- Required action:
Could you write out the listing below exactly as it stands, leaving out the pictures?

#####

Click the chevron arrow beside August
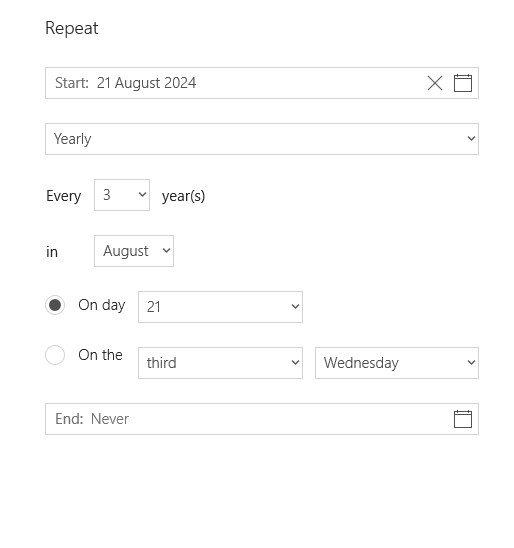Viewport: 514px width, 548px height. pyautogui.click(x=166, y=251)
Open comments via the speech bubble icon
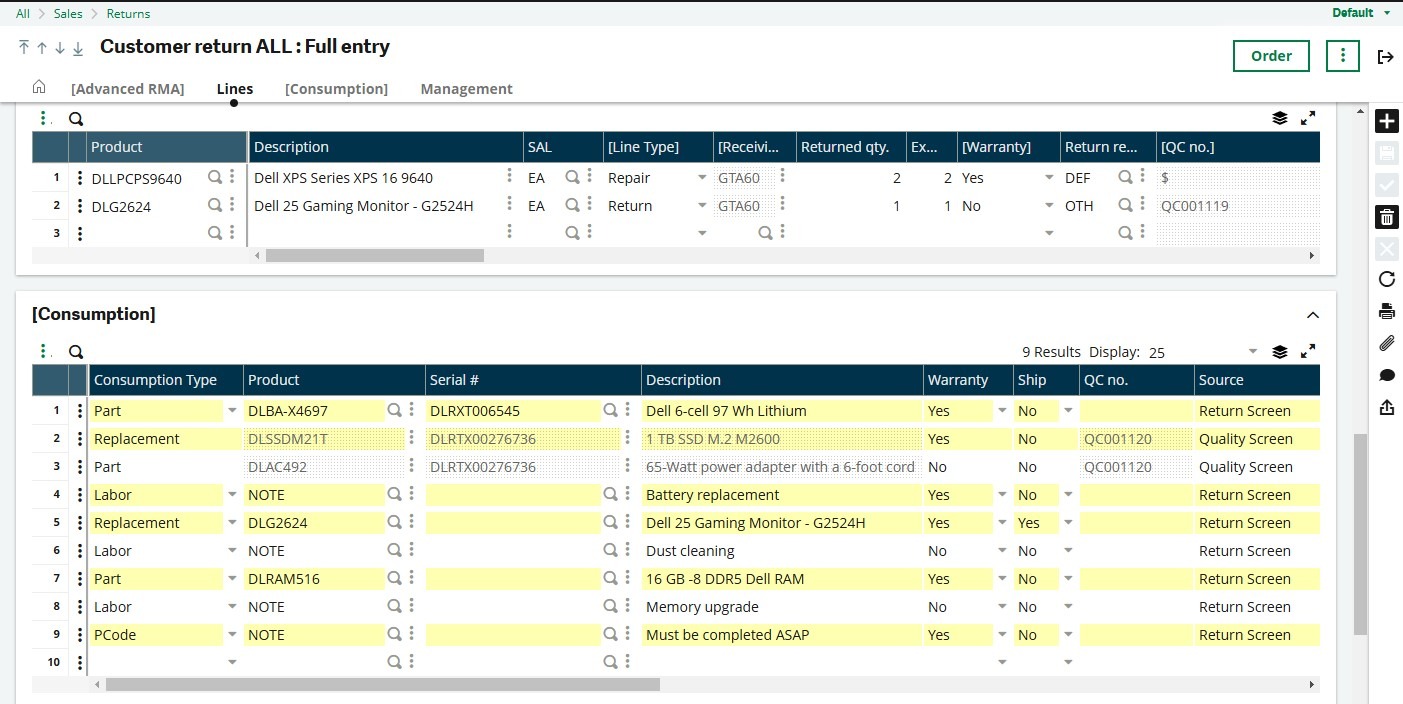1403x704 pixels. [x=1386, y=375]
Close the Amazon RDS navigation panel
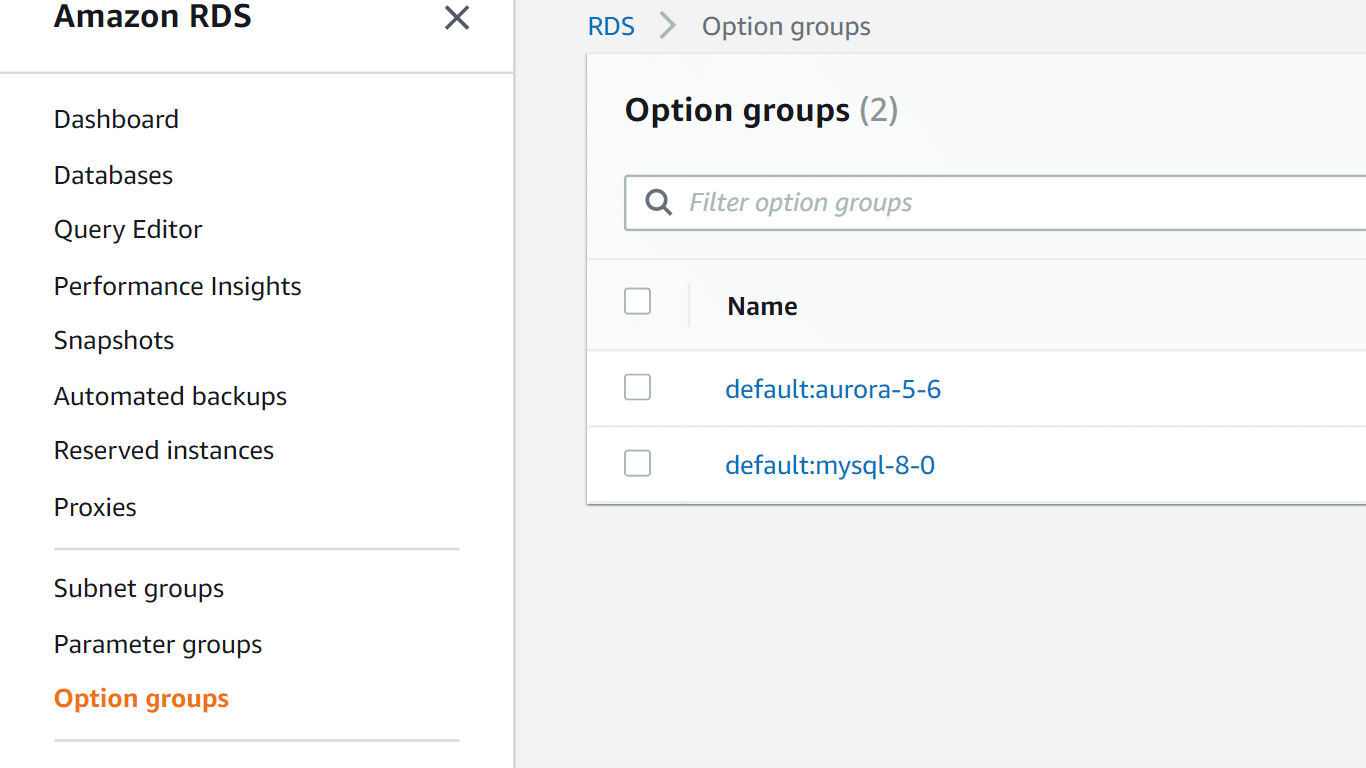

#####

- Solution for this task:
Click the chevron arrow beside August
Viewport: 514px width, 548px height. pyautogui.click(x=166, y=251)
Open comments via the speech bubble icon
1403x704 pixels. [x=1386, y=375]
Close the Amazon RDS navigation panel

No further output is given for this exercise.